Reduced TIPE2 expression is inversely associated with proinflammatory cytokines and positively correlated with bone mineral density in patients with osteoporosis.

AIMS

The tumor necrosis factor (TNF)-alpha-induced protein 8-like 2 (TIPE2) participates in multiple inflammatory diseases. However, its underlying mechanism in osteoporosis has not been elucidated. The aim of current study is to preliminarily clarify the function of TIPE2 in the pathogenesis of osteoporosis.

MAIN METHODS

TIPE2 expression in patients with osteoporosis was measured by Western blot and qRT-PCR methods. Proinflammatory cytokines including TNF-α, IL-1 and IL-6 were assessed via enzyme-linked immunosorbent assay. Serum fasting PINP and β-CTX were measured by the chemiluminescence method. Simple logistic regression analysis was performed for the odds ratio (OR) for TIPE2.

KEY FINDINGS

TIPE2 expression in patients with osteoporosis was dramatically decreased and negatively correlated with proinflammatory cytokines. Furthermore, TIPE2 level was negatively correlated with fasting β-CTX, but not PINP, indicating that TIPE2 participates in the pathogenesis of osteoporosis dominantly by supression of bone resorption.
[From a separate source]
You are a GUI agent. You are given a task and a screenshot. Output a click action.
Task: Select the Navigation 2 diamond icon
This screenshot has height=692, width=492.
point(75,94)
Interestingly, TIPE2 expression level was positively correlated with bone mineral density (BMD), and its expression level can predict the risk of bone fracture using the simple logistic regression assay.

SIGNIFICANCE

Our findings clarify that TIPE2 alleviates the pathogenesis of osteoporosis by suppressing the inflammatory status and the ability of TIPE2 for predicts bone fracture further demonstrated that TIPE2 might serve as a novel diagnostic marker and a therapeutic target for osteoporosis.